Third-generation google ranking search engine technology and P2P
Source: Internet
Author: User
Although the second-generation google ranking search engine is better than the first-generation search engine in terms of search speed and expansion of multi-language information, it also made some exploration in the natural language as the query language. However, with the strong development of the Internet, the contradiction between the huge digital information on the Internet and the ability of people to obtain the required information is becoming increasingly prominent. According to a report released in the second half of 2001 by IDC, google's ranking search engine technology, widely promoted in the early stage as "easy to use, rich search results", is being replaced by a more centralized Lan, because the performance of most search systems is too different from the user's expectations, multimedia information such as video and audio retrieval with high data volume growth still cannot be broken through.
Generally, public search engines can only find the HTML format. The main reason is that Spiders, the search engine's automatic sorting software, can only accept webpages in this format. This means that, on the enterprise's internal LAN, any information without HTML format cannot be found by external search engines. This is why information in databases such as PPT, Word, PDF, and email files, as well as ERP, CRM, and other application software, has been "sunk" on the bottom of the information.
How to solve these problems has become the direction of the third generation search engine exploration. A good search engine is no longer measured by the database size, update frequency, search speed, and multi-language support. As the database capacity expands, how to precisely find the right information from a large database is recognized as a key point of competition for the next generation of search technology. For example, if a search engine queries the word "tourism" and returns more than 1 million pieces of information, assume that a person can view a webpage in 3 seconds, even if only 10% of the webpages are viewed, it takes more than 10 hours to watch the video continuously.

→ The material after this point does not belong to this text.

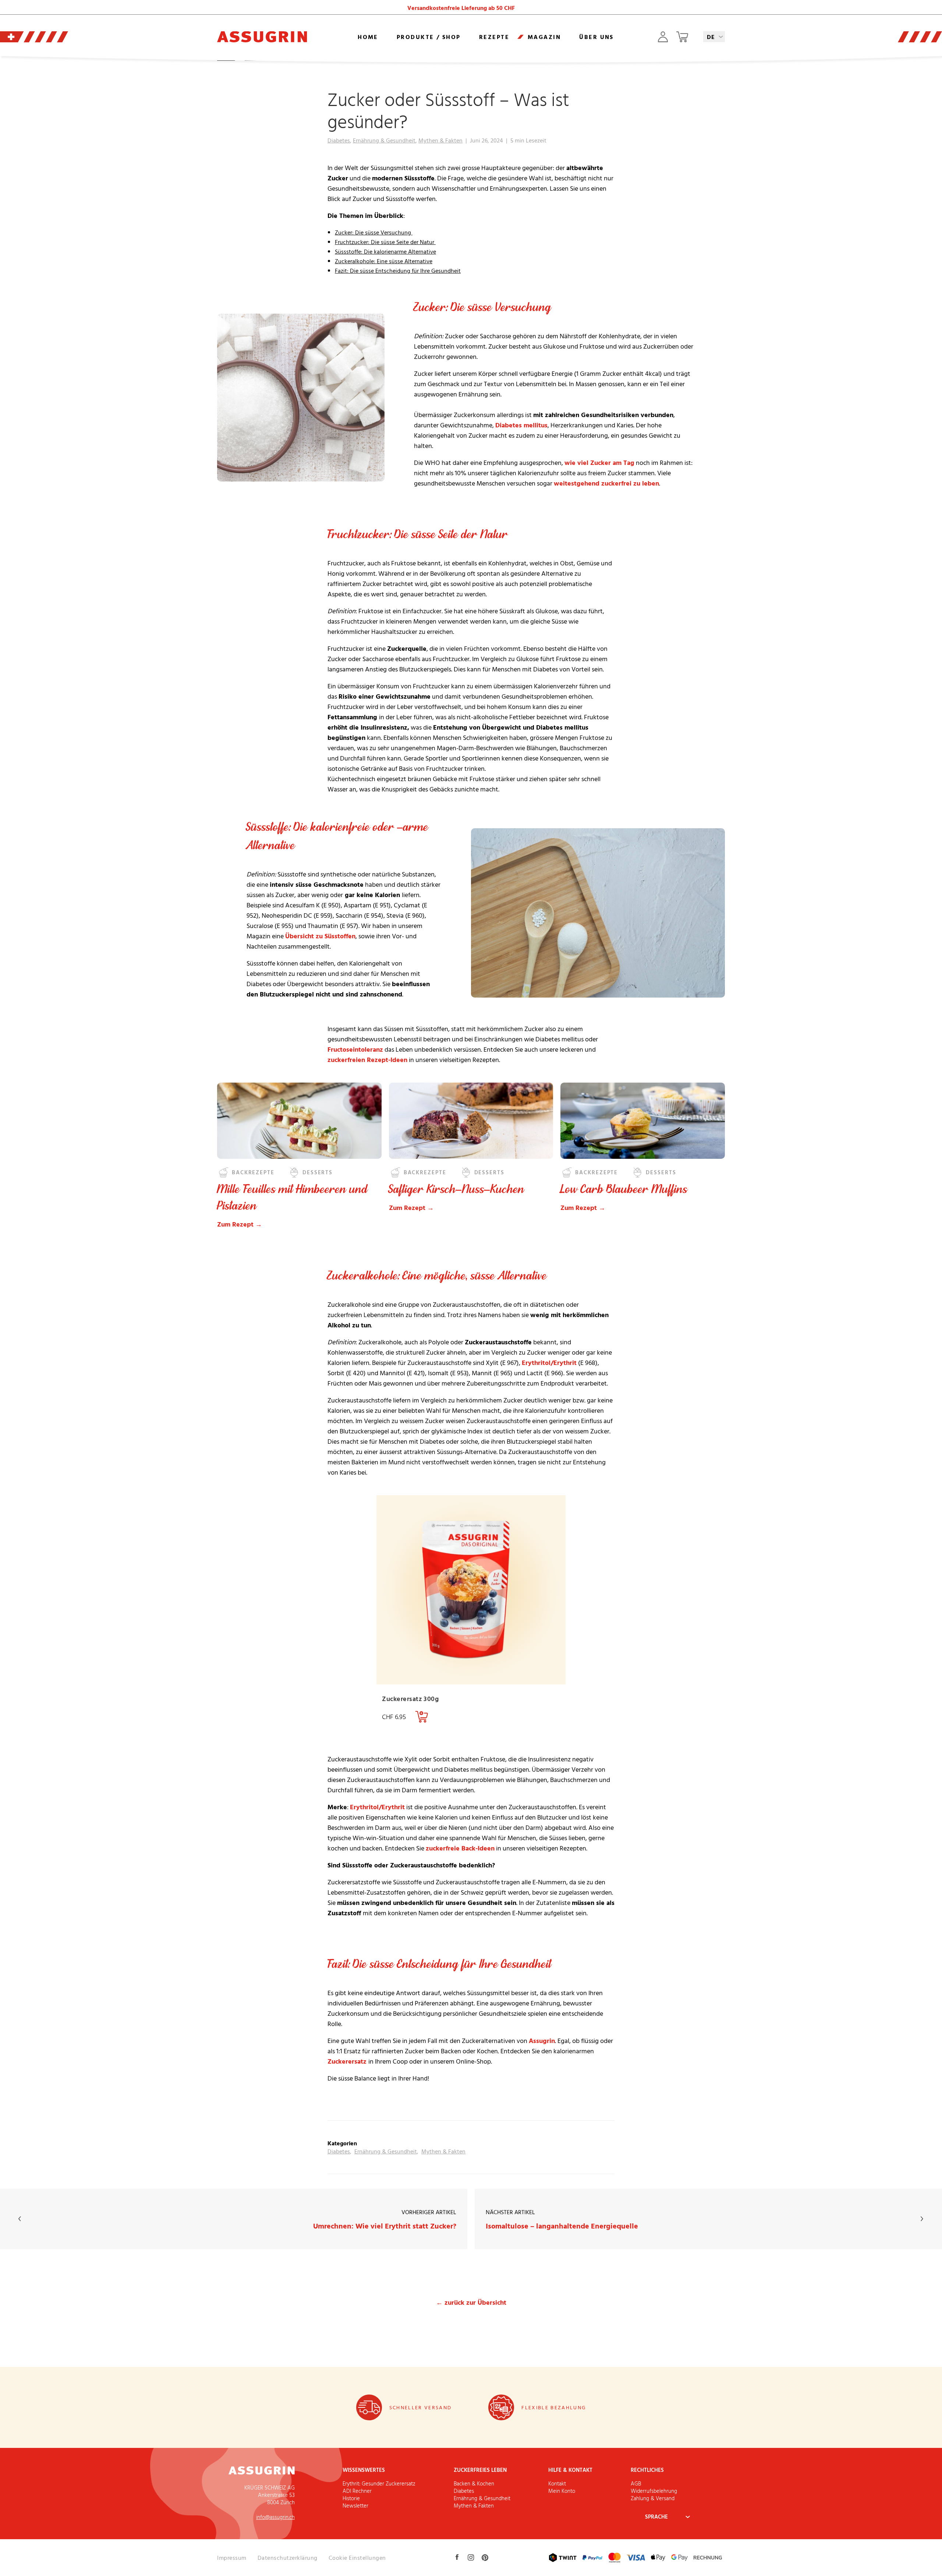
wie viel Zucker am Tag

Fortunately, google's ranking search engine technology is developing rapidly. New engines with intelligent and personalized features are significantly different from those of previous search engines. Intelligent search can improve the accuracy of search results by automatically learning the relevance of search content. However, there is no practical way to achieve intelligence, and it is difficult to display the required information in the search results on the first two or three pages.
Another notable search technology is the application of P2P technology to web page retrieval. By sharing files, directories, and even the entire hard disk on all hard disks, you do not need to use a Web server when searching, and are not restricted by the information document format, it can reach the unparalleled depth of traditional directory-based search engines (traditional engines can only reach 20% ~ 30% of network resources ). I5 Digital, an emerging search engine design company in the United States, launched a commercial search engine Pandango (www.pandango.com) based on the concept of peer-to-peer search two years ago, but it has not yet entered the mainstream search engine lineup, it indicates that P2P search can only be called a future technology.
"I first heard about the concept of P2P search in Infoseek at the end of 1997. At that time, someone in Infoseek proposed and began to consider this google ranking search technology," Li Yanhong said, "Each website has its own small search engine. You can communicate with each other. If this engine cannot be found, you can use other engines to check the engine. This is a concept. However, so far, it is far from the actual application, mainly because it violates the speed issue in key indicators. Because there are many such small engines that are independent from each other and linked to each other, the speed is certainly much worse than the centralized management search engine ".
The content source of this page is from Internet, which doesn't represent Alibaba Cloud's opinion;
products and services mentioned on that page don't have any relationship with Alibaba Cloud. If the
content of the page makes you feel confusing, please write us an email, we will handle the problem
within 5 days after receiving your email.
If you find any instances of plagiarism from the community, please send an email to:
info-contact@alibabacloud.com
and provide relevant evidence. A staff member will contact you within 5 working days.